ザ・ウォーカー

ザ・ウォーカー “The Book of Eli”

監督:アレン・ヒューズ、アルバート・ヒューズ

出演:デンゼル・ワシントン、ゲイリー・オールドマン、ミラ・クニス、
   レイ・スティーヴンソン、ジェニファー・ビールス、マイケル・ガンボン、
   フランシス・デ・ラ・トゥーア、トム・ウェイツ、マルコム・マクドウェル

評価:★★




 最初にオヤッと思ったのは、なぜか座頭市を連想させる主人公のデンゼル・ワシントンが殺陣を披露する場面だ。荒野に現れた荒くれ者たちを、刃にいくつかの穴が開いた短剣を使って、次々に斬っていく。所謂掴みの場面になるのだけれど、これがなんだかカッコ良くないのだ。入念な振り付けの下、しかも影絵風の魅せ方になっていて、スタイリッシュな画にこだわった工夫は感じられるのだけれど、それが視神経を刺激しない。殺陣をこなすなら日本人を見習ってはどうかと見当違いの言葉がつい出そうになる。

 この最初の違和感が徐々に大きくなっていき、ようやく大きな問題が見えてくる。『ザ・ウォーカー』の映像は多分、綺麗過ぎるのだ。

 荒れ果てた大地に成り果てている近未来(核戦争が起こったことが示唆される)、水が何よりも貴重で、人は生きることにただ必死になっている。ワシントンはその世界の中、一冊の本を持って、ただひたすらに西に歩き続ける。この世界観を表現するのに、アレン・ヒューズとアルバート・ヒューズはこれまでに見たことのないような映像の色味で勝負している。一見セピア風なのだけれど、場面ごとにその色合いは微妙に変わっていく。黄色が強調されたり、赤が前面に出たり、青っぽくもなったり。場面毎の意味を酌んだ色味の変化が、イチイチ美しい。いや、美し過ぎる。

 銃弾は激しく乱射され、無駄に殺生が重ねられていく。それなのに、あぁ、なんと上品なのだろう。ワシントンは30年間も歩き続けていて、衣服はボロボロ。戦う度に泥が舞い上がり、血が流れ、時には爆発も起こる。それにも関わらず、ここには生きている匂いがしない。あまりに画面が綺麗にキマッているために、どこまでも現実感がなく、寓話以上の飛躍が拒否されている。最も力を入れたはずの映像が煩くて、かえって小さな空間に物語を閉じ込めてしまった印象が強い。荒野の一軒家での銃撃戦における長回しなど、個々を取り出せば面白い場面も少なくないというのに。頑固な美意識も考え物だ。

 ワシントンが主演ということも関係があるのかもしれない。
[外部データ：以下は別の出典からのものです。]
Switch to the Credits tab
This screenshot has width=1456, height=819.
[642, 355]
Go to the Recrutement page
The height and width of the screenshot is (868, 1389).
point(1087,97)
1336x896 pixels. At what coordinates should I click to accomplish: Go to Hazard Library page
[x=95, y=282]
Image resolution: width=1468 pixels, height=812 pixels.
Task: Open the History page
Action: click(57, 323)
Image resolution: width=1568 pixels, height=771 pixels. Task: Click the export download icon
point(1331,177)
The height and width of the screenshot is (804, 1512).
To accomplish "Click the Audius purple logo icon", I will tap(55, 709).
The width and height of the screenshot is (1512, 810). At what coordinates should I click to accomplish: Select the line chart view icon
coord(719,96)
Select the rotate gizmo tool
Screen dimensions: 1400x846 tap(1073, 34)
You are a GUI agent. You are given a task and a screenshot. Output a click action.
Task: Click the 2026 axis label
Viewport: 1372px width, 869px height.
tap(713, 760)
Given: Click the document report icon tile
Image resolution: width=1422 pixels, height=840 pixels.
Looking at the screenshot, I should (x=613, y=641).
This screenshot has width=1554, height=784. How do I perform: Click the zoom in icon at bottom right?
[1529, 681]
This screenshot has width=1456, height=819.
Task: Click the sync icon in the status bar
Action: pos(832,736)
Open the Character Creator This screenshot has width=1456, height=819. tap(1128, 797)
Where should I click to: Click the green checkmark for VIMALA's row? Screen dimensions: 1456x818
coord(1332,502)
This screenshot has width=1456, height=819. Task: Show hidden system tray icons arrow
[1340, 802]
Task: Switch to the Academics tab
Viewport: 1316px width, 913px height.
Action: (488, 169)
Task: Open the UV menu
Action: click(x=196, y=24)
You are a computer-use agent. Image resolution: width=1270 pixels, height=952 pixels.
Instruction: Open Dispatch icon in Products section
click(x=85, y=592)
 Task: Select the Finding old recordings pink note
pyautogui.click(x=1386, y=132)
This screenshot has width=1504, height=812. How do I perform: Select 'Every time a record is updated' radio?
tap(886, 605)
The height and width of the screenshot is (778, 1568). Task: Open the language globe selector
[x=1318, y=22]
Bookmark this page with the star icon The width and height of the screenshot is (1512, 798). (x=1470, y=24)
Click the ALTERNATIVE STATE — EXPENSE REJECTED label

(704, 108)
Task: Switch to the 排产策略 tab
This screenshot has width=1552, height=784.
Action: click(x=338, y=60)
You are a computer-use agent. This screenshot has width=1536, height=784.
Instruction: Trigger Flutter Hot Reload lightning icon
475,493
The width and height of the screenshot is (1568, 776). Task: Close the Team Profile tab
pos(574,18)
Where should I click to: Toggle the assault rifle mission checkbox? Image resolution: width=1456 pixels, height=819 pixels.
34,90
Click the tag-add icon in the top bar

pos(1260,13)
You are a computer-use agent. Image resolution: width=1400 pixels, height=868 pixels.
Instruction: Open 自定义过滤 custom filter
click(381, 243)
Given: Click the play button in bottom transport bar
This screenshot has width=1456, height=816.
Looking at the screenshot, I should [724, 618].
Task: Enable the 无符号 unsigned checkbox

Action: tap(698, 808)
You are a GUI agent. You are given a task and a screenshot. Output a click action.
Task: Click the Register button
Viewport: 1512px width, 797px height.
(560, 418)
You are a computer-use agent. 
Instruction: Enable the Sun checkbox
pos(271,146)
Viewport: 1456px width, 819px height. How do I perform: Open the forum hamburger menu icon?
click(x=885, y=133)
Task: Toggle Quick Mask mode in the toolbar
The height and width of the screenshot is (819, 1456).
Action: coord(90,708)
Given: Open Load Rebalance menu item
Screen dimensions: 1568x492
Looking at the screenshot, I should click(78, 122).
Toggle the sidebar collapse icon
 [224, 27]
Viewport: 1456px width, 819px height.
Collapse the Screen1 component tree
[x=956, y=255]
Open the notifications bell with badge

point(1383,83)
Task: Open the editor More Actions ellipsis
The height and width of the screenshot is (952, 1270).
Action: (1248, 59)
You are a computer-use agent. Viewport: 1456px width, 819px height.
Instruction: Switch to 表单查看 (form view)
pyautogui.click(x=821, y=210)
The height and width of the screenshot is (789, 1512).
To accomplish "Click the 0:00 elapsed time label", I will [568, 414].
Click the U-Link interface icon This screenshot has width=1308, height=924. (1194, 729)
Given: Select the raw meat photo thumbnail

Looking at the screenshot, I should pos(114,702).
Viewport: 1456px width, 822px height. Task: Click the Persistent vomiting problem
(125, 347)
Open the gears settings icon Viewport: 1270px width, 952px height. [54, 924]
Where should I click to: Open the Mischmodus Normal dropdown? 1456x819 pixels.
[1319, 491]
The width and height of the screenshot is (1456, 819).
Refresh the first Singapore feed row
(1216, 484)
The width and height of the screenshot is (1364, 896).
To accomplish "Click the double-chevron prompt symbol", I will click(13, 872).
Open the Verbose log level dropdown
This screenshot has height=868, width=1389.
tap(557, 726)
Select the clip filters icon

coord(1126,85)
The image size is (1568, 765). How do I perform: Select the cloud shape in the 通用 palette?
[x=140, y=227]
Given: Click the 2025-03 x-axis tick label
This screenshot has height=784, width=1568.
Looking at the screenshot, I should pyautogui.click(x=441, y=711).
アメリカの良心的存在ゆえ、スカシの中に人の好さが透けて見える。残酷に振る舞っても、本当の姿は隠せない。誠実さと共に荒々しいものが全身から吐き出されんばかりの演技が要求される役柄だろう。ただ、ワシントンの佇まいはミラ・クニスに接する場面では大いに有効だ。作品のテーマのひとつである文明や教養、知性といったものが、品のある所作の中に浮かび上がっている。後半前面に出てくる信仰についても、なるほどワシントンを主人公に置くことで説得力のあるものになった感。

 物語と関係ないところで嬉しくなったのはジェニファー・ビールスの登場だ。ワシントンとビールスというと、佳作「青いドレスの女」(95年)を思い出す。15年が経ち、ビールスはあの頃の妖気を失ってしまったけれど、それでもお馴染みの演技を披露する(だけの)ゲイリー・オールドマンの情婦役にピッタリだった。